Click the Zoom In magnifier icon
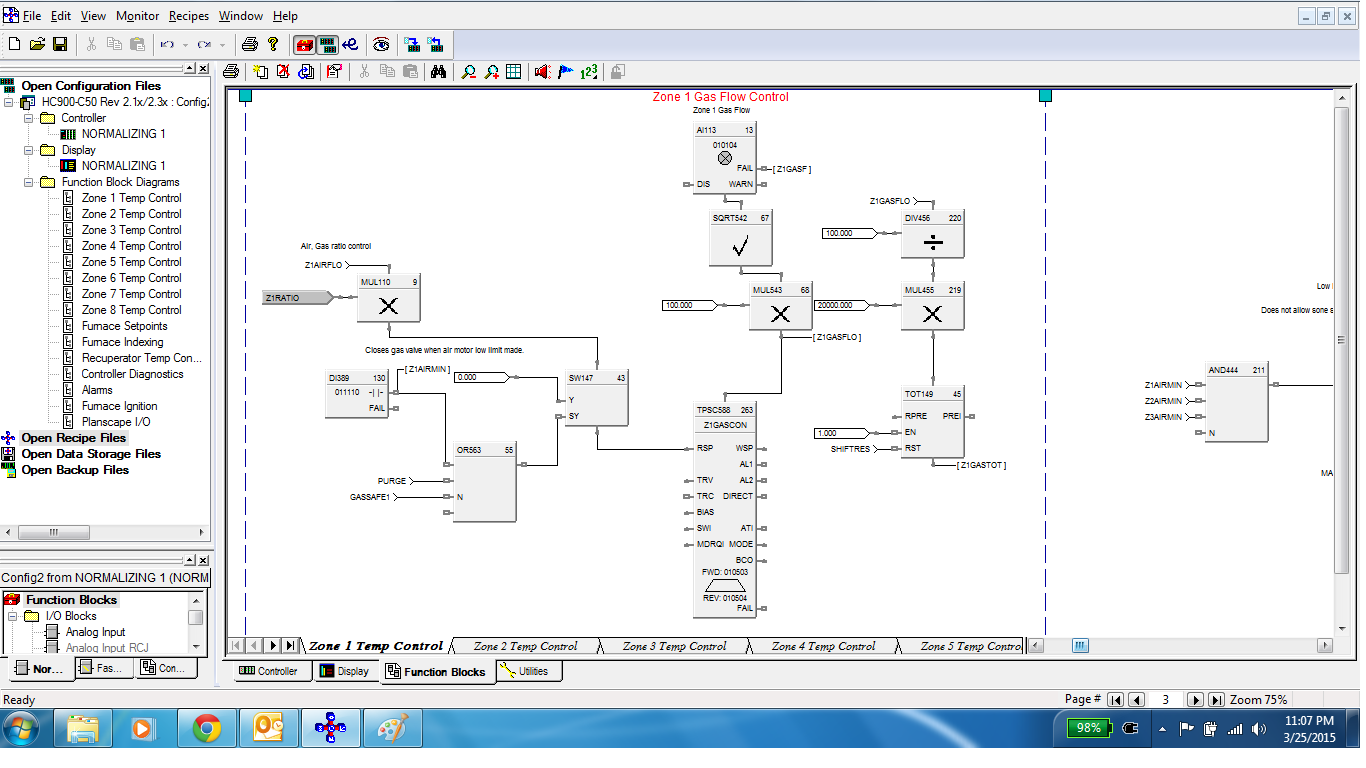This screenshot has height=768, width=1366. click(x=491, y=71)
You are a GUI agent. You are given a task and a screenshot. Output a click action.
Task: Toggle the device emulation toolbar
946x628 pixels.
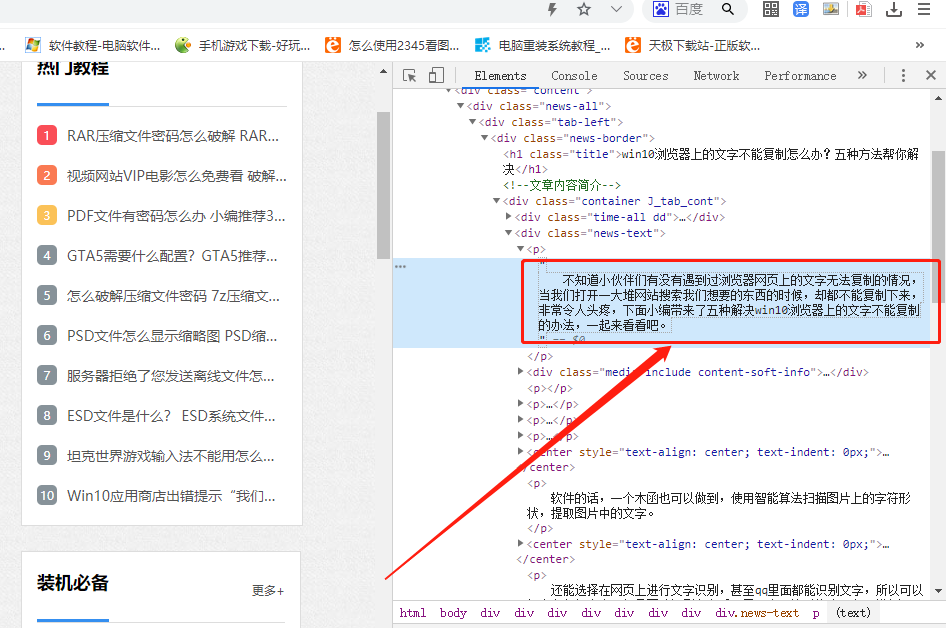pos(436,75)
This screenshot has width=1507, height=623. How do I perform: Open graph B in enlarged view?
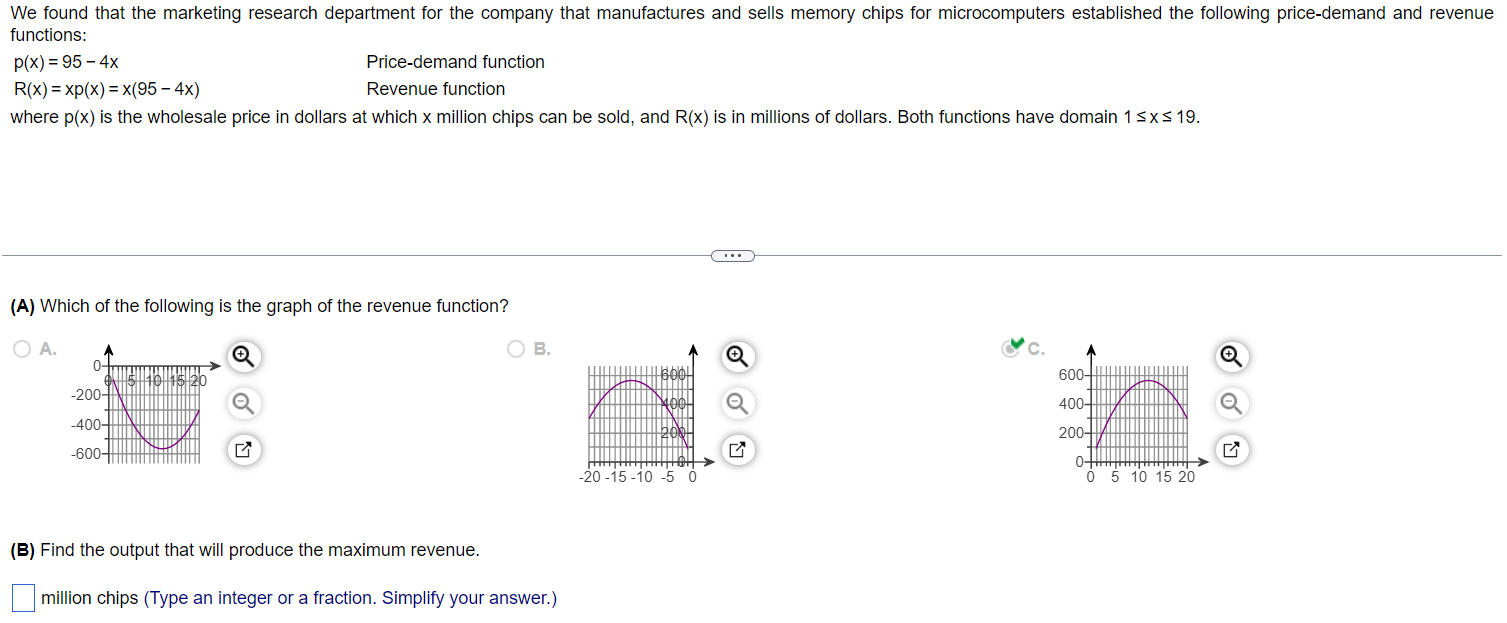737,450
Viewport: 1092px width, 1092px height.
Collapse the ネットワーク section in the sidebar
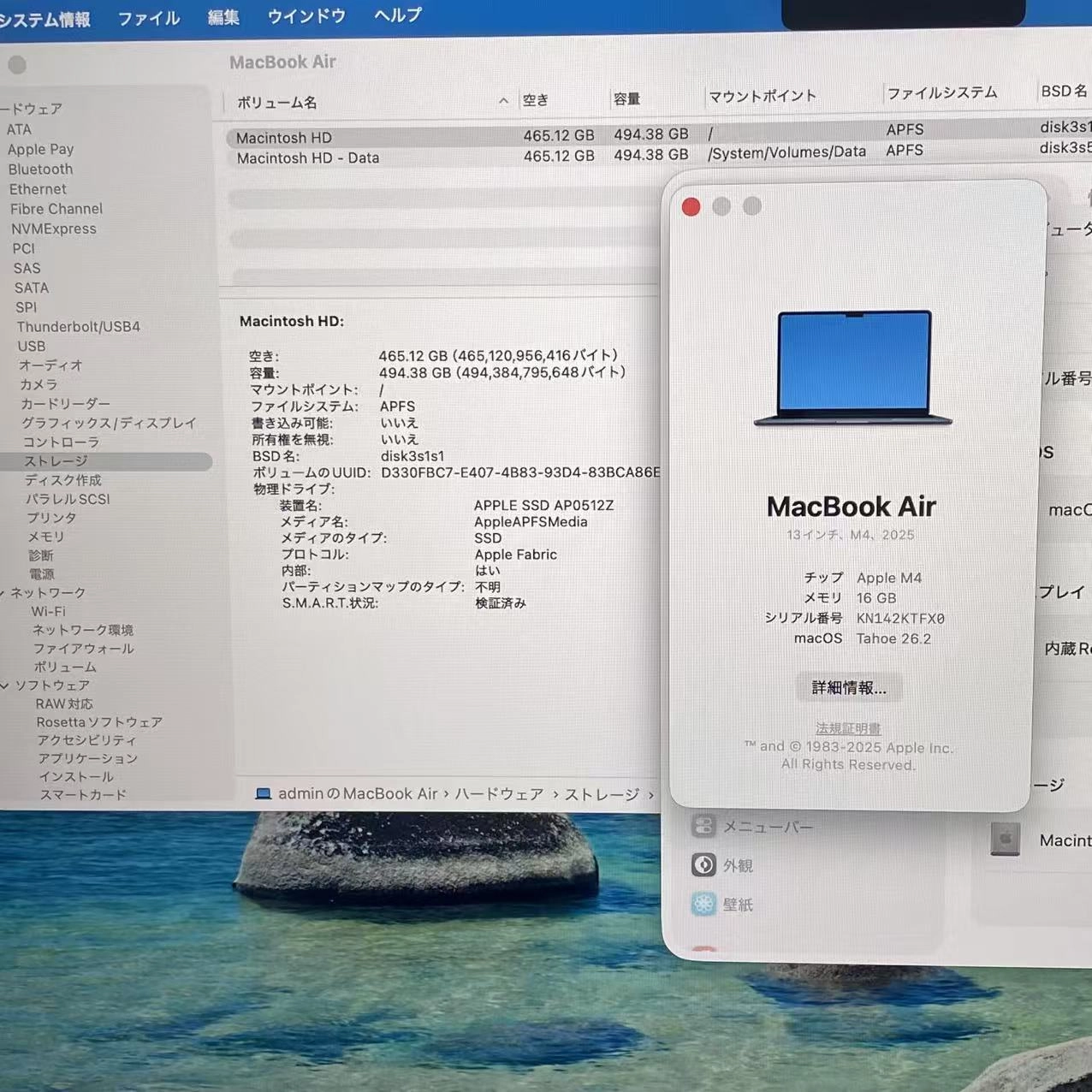coord(7,592)
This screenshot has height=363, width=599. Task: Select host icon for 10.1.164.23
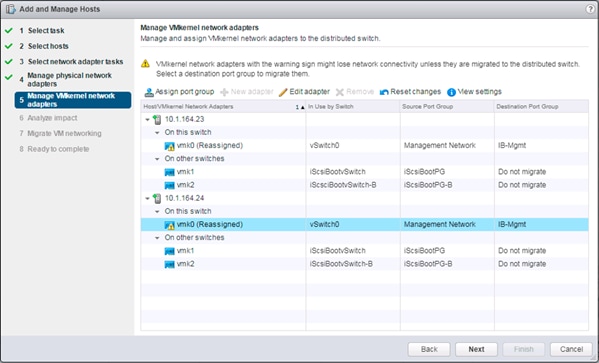point(157,120)
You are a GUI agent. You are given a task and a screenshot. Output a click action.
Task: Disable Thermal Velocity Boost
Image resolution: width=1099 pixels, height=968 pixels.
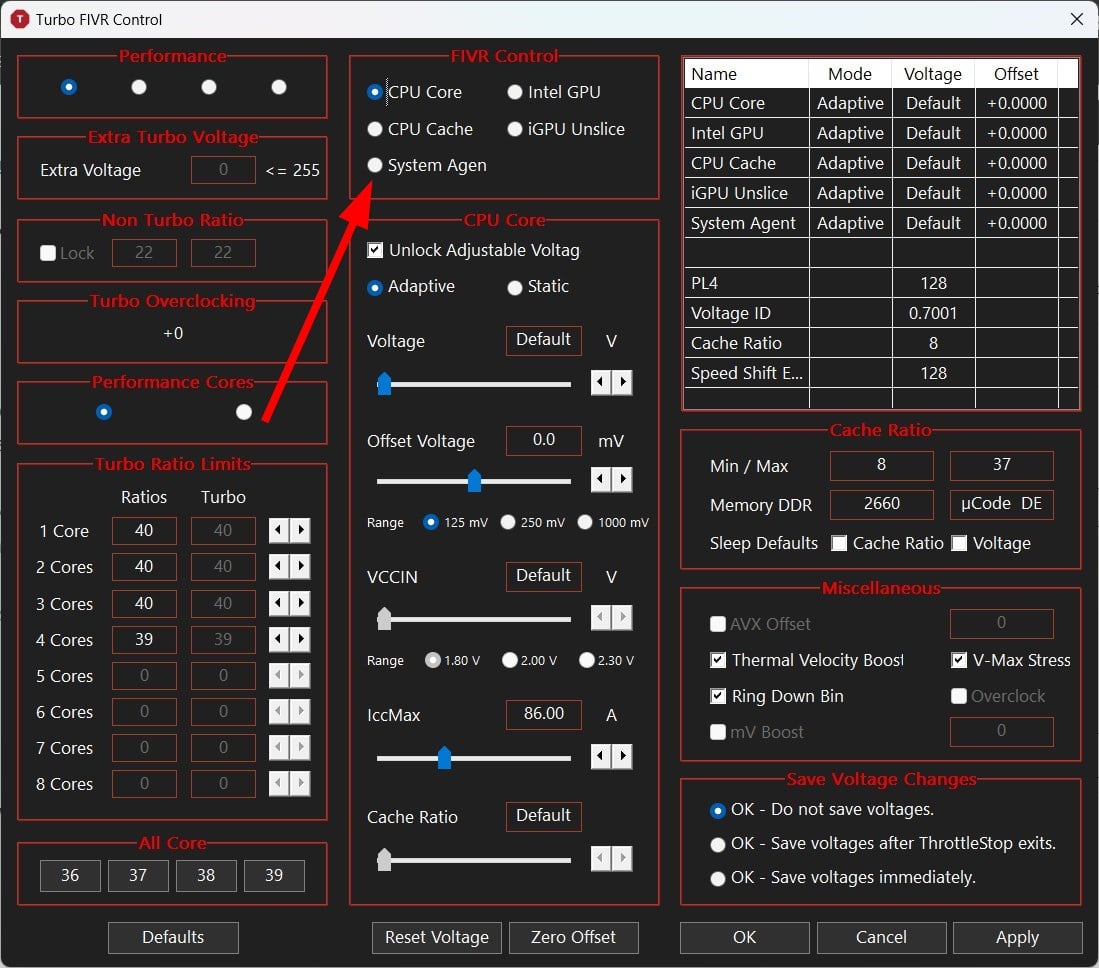(717, 660)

══════════

- [ABOUT THIS TASK]
Exactly the lines from the one with "Task: Toggle the device emulation toolbar" through the end of the records should be written out, and only those. Pictures do not belong in the copy.

- [EXERCISE RESULT]
Task: Toggle the device emulation toolbar
946x628 pixels.
pos(436,75)
This screenshot has width=1507, height=623. How do I perform: Open graph B in enlarged view?
737,450
Viewport: 1092px width, 1092px height.
Collapse the ネットワーク section in the sidebar
coord(7,592)
This screenshot has height=363, width=599. Task: Select host icon for 10.1.164.23
point(157,120)
You are a GUI agent. You are given a task and a screenshot. Output a click action.
Task: Disable Thermal Velocity Boost
Image resolution: width=1099 pixels, height=968 pixels.
(717, 660)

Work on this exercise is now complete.